I've been using these pet mountain coupons for the Aqueon optibright *+*. They only have the 30" left: these things are selling like hot cakes I guess...

I think the trick is with the limitation of $10, is to get your order as close to $75 as you can, without going over or under to much, to get the best discount.

For instance I ordered a 30" optibright +, 2 medium cork tubes, and 2 small malaysian drift would pieces for at total of 75.91 after the discount and free shipping.... I need that stuff anyways for new vivs I still have to build for incoming frogs, and the price IF memory serves is better then retail at any of my local petco, petsmart, or other pet stores.


----------



## Dendro Dave

Adirondack Chinchillas said:


> Have you seen any deals on cork flats. I am in need of a bunch of that.
> 
> Jessica


In my post above I mention cork tubes I bought using the discount. Pet mountain has the zoo med cork backgrounds which you can break up and use as cork flats, and you could use the sale code I posted.
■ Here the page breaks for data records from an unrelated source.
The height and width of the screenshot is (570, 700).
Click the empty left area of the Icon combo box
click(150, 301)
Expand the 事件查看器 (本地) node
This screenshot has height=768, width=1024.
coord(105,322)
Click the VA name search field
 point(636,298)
They also have cork tubes, and they actually have them in bulk at 15 pounds of them for just under $79... So that is over the 75 needed to get free shipping. I tried to apply the code to them but it didn't seem to work. Maybe the code is one use only? ....Also the code would lower the price to under 75, so they may try to charge you for shipping if the code works, and you'd have to add a few more dollars to get back the free shipping...

MIGHT be worth a shot, because you could take a hand/electric saw to those tubes and basically cut them into sections as planters, or in half, maybe thirds or even quarters, and then cut those sections and basically turn them into cork flats... Unless you buy cork tile, most raw cork flats are slightly curved on the inside anyways.
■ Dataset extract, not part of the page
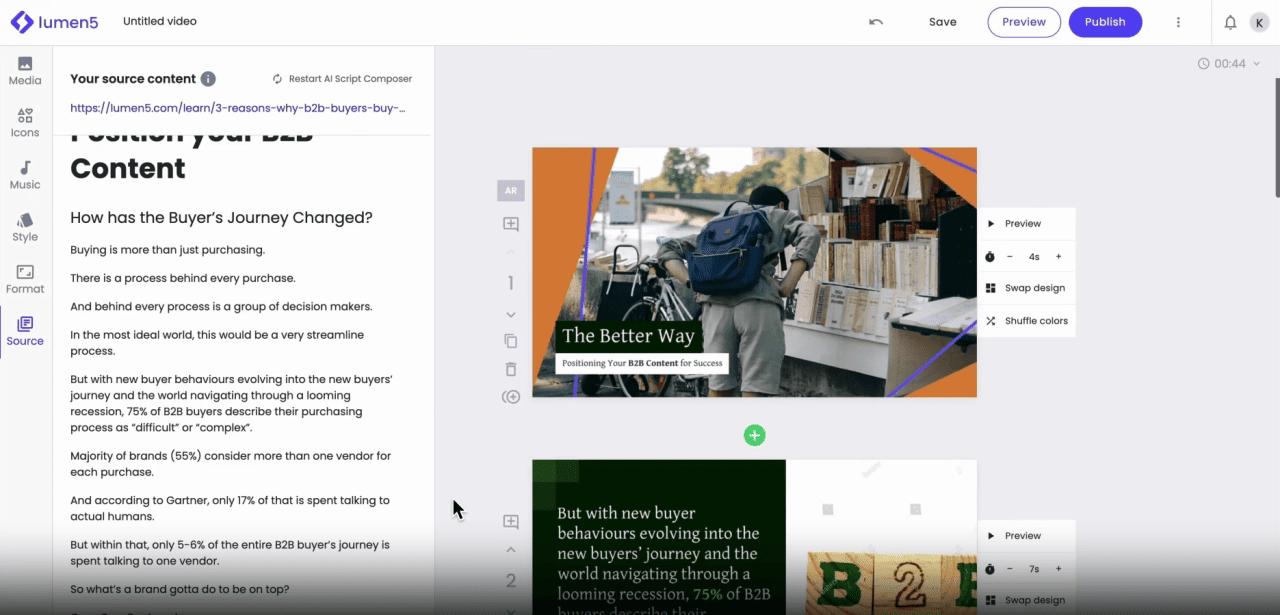The height and width of the screenshot is (615, 1280).
Task: Open the Media panel in the sidebar
Action: (x=24, y=72)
IF you don't need 15lbs worth, maybe just buy several of the individual pieces to cut up... Tubes are great as planters, and also half buried in the substrate, pack some sphagnum on top of them, or use them cut in halves and do the cork mosaic background, and this creates a hardscape that maximizes useable surface area, because the frogs can not only climb on them as ledges on the background, they can go in them, and instead of drift wood on the viv floor the frog can hop on, or kinda hide under the edge: the frog has a log it can climb on, craw through, or hide where the plants butt up to the cork tube.

My newest vivs aren't very well planted right now, but there is lot's of leaf litter in there, and what looks like hills are actually cork tubes with sphagnum packed over them, and since the vivs aren't grown in you look at em and think "oh gosh that's to barren", but you drop some fruit flies in there and frog start coming outta the woodwork (literally)  
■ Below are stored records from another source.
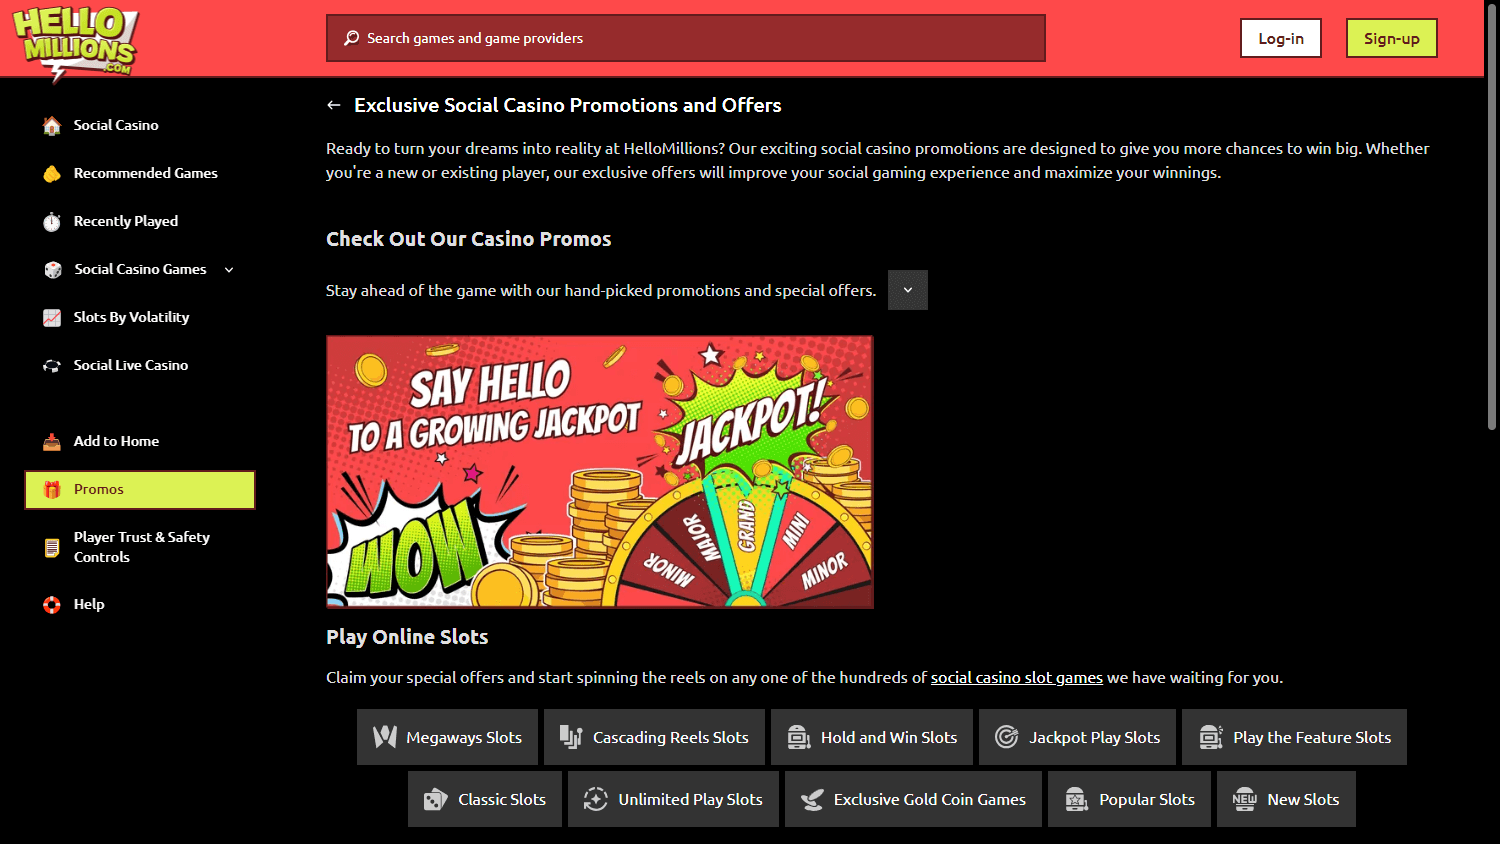1500x844 pixels.
Task: Click inside the game search field
Action: [685, 38]
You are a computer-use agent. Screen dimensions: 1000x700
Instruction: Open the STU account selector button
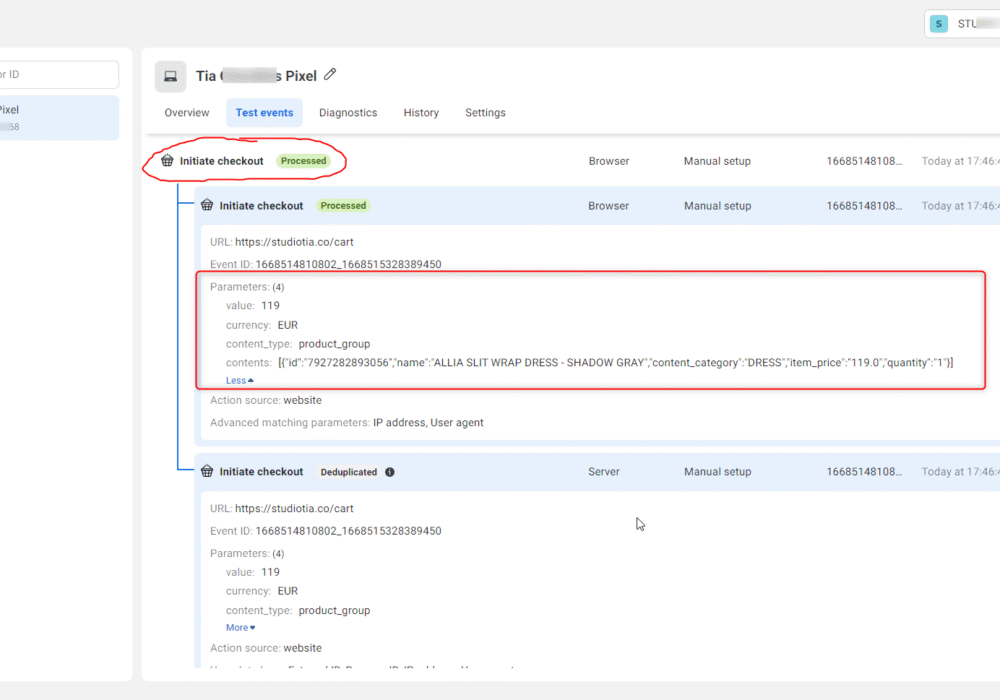pyautogui.click(x=962, y=24)
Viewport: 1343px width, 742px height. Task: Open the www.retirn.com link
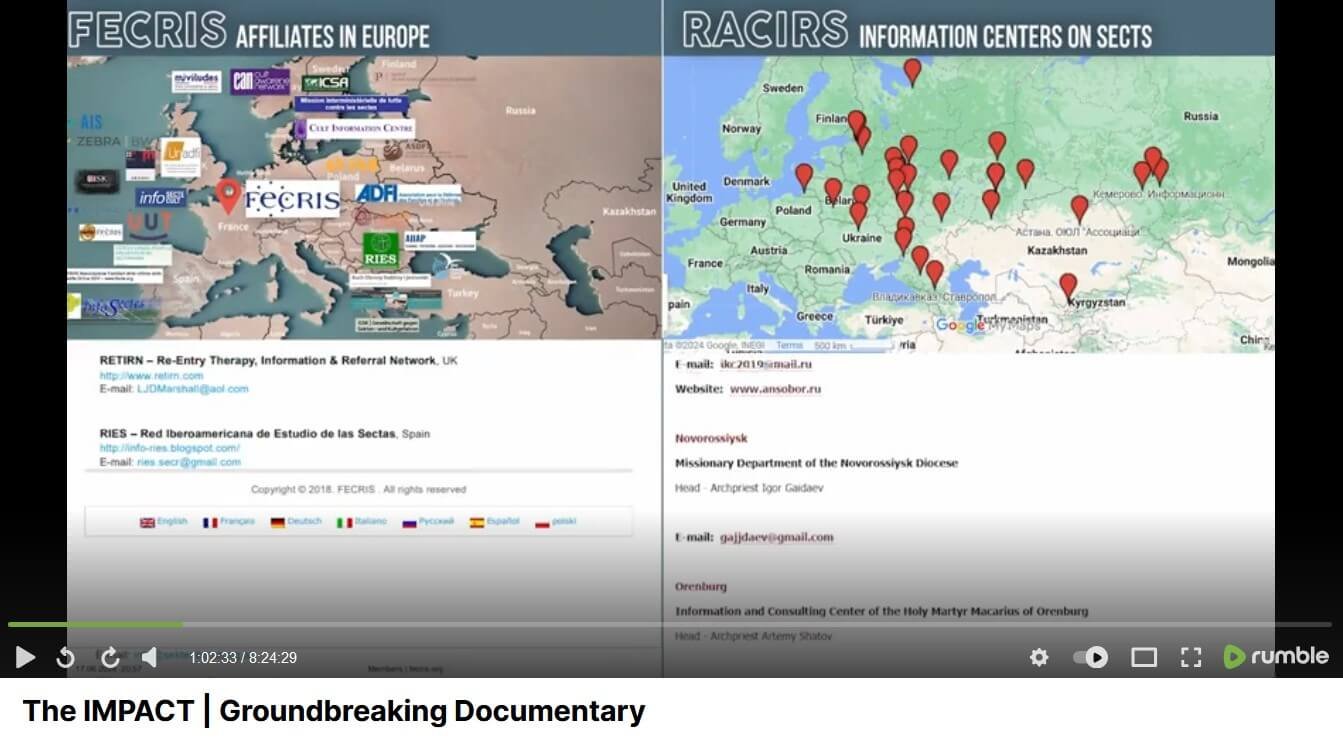[151, 376]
...Compliments the leaf litter (which also helps to offset the current lack of plants, and you can lean some against the hardscape elements to create even more hiding places), and it will only get better as the tank grows in. Cork like drift wood attracts springtails, and isopods... especially in shaded or dark spots, giving them a substrate to live, breed, and feed... and their gonna find their way into those tubes, and the frogs will be waiting for them. So then add in the leaf litter, and then the plants, and you should be able to support a really good population of microfauna that the frogs hopefully can't exhaust once established.

Most of these tanks don't have backgrounds in them yet, but I'm going to build drop in backgrounds on really really thin pieces of foam core board, then hold them in place with thin magnets or some 5min quick setting epoxy that the frogs won't be able to come into contact with (probably magnets though), and that way I can drop my backgrounds in even with frogs already living in the tank.


----------



## Christopherrobin

Andys orchids is having a 25% off sale ends tonight!!!!!


----------



## Pubfiction

I think we should have a whole forum dedicated to this. That way the deal is in the title and people can discuss the specific deal. This is how most forums do it successfully. A thread will get very long and convoluted.


----------



## Dendro Dave

Pubfiction said:


> I think we should have a whole forum dedicated to this. That way the deal is in the title and people can discuss the specific deal. This is how most forums do it successfully. A thread will get very long and convoluted.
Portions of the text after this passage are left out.